* SELECTED EXTRACT:
*** Begin section ***

BOB TAYLOR'S MARCH. Old-Time, Waltz. USA, Tennessee. D Major. Standard tuning (fiddle). AAB. The melody comes from Bob Taylor, who, along with his brother Alf, was both a fiddler and a Governor of Tennessee. The brothers, who belonged to different parties, were friendly rivals and would even share a bed while out campaigning against each other (they were each in office at different times). The Taylor vs. Taylor campaign of 1886 was so amicable, in fact, that it was called "The War of the Roses." Bob Taylor's original name for the tune may have been "Streaking Old Fiddle," a favorite tune of his. Fiddlin' A story goes that while Bob was Governor he attended a fiddle contest in Memphis and competed with a young Fiddlin' John Carson. Taylor won, but when time came to award the prize he stepped forward and told the assembly that he believed the judges had bestowed the prize upon him only because he was the Governor of the state. He said he could never hope to play like Fiddlin' John, and so declined the award. (attributed to Collier: "Fiddlin' John on Broadway", quoted by Gene Wiggins: Fiddlin' John Carson, His Real World and the World of this Songs {1989}). Another account of the contest (attributed to Radio Digest of November 7th, 1925, reprinted in Mark Wilson's notes to Rounder LP1003 Fiddlin' John Carson) goes:

.....Young Carson was declared winner and thereafter became known as Fiddlin' John, while Governor Taylor was so delighted with the young fellow's playing that right there on the spot, he bestowed his fiddle on the proud victor.

John Carson became a friend of Bob's and used to campaign with him, fiddle in hand.

Source for notated version: Charlie Taylor (Tenn.) [Phillips].

Printed source: Phillips (Traditional American Fiddle Tunes), vol. 2, 1995; p. 243.

Recorded source: CA-01, Charlie Acuff - "Left Handed Fiddler" (1990. A privately issued cassette featuring the 70 year old fiddler from Alcoa, Tennessee).

*** End section ***

* YOUR INSTRUCTIONS: Using the notes on Bob Taylor's March, explain in one to three sentences why Taylor turned down the prize after winning the fiddle contest in Memphis.

Stored data

*** Begin section ***

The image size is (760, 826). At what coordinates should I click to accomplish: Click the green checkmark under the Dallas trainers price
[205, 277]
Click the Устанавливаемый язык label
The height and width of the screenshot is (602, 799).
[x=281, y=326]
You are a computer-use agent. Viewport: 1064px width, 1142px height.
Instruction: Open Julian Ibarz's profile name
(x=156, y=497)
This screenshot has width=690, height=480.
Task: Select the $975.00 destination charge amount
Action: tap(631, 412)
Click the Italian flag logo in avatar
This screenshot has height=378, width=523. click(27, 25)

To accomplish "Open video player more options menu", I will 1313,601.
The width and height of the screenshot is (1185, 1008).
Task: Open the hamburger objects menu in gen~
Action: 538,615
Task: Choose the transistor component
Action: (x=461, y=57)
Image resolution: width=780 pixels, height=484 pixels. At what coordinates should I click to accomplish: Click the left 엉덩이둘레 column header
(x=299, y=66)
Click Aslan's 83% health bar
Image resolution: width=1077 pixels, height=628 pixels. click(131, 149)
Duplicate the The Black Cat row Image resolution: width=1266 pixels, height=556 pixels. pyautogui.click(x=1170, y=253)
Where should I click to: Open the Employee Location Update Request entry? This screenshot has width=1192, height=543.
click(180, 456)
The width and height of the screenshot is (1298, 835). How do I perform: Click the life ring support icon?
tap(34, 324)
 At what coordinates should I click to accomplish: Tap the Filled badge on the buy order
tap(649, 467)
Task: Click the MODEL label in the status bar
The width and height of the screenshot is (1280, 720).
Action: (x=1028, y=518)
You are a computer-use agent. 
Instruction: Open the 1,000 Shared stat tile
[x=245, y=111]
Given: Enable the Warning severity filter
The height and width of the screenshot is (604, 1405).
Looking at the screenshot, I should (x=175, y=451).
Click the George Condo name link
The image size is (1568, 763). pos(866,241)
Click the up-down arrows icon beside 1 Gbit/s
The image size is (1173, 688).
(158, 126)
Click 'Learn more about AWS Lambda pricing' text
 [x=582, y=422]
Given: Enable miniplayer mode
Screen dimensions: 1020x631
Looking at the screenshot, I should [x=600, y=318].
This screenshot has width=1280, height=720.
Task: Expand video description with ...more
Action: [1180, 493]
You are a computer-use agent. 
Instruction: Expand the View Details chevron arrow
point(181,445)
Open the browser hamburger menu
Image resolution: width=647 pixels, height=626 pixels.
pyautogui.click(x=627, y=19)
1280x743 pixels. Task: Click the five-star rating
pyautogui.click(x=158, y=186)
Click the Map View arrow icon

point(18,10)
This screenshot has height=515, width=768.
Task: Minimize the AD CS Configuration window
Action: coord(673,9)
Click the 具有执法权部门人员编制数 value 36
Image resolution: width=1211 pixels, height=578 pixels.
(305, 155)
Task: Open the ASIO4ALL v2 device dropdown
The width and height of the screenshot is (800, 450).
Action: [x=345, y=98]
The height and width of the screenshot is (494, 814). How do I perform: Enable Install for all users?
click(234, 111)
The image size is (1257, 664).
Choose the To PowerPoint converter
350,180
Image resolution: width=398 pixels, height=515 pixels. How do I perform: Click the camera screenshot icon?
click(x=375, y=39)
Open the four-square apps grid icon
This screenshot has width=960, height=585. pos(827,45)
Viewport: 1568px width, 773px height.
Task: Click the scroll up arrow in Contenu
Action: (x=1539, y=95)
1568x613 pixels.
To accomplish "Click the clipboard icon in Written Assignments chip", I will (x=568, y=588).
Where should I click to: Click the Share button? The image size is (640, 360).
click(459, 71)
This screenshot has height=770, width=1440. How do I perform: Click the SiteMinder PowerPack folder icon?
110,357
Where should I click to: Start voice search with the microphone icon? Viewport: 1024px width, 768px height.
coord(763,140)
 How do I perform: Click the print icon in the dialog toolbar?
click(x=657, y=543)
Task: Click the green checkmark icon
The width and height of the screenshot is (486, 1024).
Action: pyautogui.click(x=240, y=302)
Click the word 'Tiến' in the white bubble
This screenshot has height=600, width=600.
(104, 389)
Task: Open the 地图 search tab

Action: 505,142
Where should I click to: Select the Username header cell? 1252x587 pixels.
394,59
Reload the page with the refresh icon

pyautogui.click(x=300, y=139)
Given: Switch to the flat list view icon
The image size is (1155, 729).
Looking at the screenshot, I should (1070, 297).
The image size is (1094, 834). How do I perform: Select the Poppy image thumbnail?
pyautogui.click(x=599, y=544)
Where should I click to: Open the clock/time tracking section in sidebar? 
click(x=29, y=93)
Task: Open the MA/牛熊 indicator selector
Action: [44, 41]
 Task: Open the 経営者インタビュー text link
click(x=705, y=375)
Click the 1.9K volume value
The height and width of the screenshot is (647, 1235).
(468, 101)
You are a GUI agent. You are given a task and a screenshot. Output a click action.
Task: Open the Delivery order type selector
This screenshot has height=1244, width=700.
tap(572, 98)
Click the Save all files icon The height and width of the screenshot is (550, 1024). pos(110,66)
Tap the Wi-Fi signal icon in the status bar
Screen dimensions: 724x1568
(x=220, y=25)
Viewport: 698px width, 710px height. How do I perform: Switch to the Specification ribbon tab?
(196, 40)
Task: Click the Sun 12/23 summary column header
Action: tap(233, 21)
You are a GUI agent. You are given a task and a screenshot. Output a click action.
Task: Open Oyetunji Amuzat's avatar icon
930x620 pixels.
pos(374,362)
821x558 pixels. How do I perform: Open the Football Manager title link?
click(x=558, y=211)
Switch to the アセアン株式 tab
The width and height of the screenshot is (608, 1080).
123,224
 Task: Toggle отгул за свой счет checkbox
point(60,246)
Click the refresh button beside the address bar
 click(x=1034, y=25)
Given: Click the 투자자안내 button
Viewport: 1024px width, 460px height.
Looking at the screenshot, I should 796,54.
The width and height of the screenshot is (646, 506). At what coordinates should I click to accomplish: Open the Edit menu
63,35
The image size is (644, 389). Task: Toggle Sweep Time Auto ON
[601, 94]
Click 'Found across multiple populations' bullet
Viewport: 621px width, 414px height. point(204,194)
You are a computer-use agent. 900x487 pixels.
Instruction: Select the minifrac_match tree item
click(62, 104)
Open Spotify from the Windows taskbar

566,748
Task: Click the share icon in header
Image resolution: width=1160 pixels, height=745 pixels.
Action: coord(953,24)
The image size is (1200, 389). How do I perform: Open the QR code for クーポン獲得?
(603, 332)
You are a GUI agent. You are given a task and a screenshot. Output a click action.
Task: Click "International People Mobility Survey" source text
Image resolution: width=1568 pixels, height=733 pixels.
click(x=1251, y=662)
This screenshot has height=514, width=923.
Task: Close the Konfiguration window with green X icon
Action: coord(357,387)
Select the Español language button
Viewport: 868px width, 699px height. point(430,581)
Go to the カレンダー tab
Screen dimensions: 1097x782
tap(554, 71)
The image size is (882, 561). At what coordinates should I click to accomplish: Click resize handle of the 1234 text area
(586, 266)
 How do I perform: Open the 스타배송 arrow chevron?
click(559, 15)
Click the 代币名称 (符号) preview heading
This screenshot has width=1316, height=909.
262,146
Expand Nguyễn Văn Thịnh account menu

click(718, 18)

*** End section ***

* TASK ANSWER: Taylor told the assembly that he believed the judges had given him the prize only because he was Governor of the state. He said he could never hope to play like Fiddlin' John, so he declined the award.